◆ MATERIALS PROVIDED ◆

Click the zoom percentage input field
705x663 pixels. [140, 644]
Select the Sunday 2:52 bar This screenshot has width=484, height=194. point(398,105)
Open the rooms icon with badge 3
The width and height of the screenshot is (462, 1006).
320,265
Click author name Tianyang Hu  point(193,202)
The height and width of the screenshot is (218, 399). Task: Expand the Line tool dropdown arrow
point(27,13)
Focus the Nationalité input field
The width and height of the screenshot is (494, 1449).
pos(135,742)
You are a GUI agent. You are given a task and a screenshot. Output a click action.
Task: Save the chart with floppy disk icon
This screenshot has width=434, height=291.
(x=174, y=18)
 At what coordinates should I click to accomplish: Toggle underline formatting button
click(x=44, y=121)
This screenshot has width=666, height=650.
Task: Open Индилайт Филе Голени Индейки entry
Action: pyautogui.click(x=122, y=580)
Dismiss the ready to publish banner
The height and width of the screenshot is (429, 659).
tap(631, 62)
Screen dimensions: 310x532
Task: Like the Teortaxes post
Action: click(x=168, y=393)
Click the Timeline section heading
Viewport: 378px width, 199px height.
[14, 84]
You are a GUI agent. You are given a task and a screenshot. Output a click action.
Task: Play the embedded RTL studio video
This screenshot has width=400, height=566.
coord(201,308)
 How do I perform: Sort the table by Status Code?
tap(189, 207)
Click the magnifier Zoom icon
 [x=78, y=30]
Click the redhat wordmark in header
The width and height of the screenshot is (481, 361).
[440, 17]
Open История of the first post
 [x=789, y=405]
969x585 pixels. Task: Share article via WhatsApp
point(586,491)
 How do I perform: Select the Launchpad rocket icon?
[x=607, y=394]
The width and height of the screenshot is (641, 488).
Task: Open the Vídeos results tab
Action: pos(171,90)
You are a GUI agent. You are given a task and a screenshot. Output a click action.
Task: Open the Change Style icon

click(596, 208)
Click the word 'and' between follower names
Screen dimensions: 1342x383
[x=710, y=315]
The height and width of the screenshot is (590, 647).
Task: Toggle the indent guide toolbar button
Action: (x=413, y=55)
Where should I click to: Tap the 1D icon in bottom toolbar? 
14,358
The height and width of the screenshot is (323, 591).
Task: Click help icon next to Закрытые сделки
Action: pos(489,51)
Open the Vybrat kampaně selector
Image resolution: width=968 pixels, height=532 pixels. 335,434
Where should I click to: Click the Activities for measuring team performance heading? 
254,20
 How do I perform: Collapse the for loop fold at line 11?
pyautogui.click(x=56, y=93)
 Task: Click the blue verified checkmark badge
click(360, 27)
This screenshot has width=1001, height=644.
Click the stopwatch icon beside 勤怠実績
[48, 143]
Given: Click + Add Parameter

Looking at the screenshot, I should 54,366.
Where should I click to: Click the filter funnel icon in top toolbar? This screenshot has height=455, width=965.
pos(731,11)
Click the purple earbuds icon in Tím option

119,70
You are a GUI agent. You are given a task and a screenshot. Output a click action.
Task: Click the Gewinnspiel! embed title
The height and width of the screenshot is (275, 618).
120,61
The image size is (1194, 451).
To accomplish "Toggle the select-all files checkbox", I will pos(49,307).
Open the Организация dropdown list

◆ TASK DETAILS ◆
For every line of the data above that contains "with", copy that line.

◆ TASK SOLUTION ◆
Open the rooms icon with badge 3
Task: Save the chart with floppy disk icon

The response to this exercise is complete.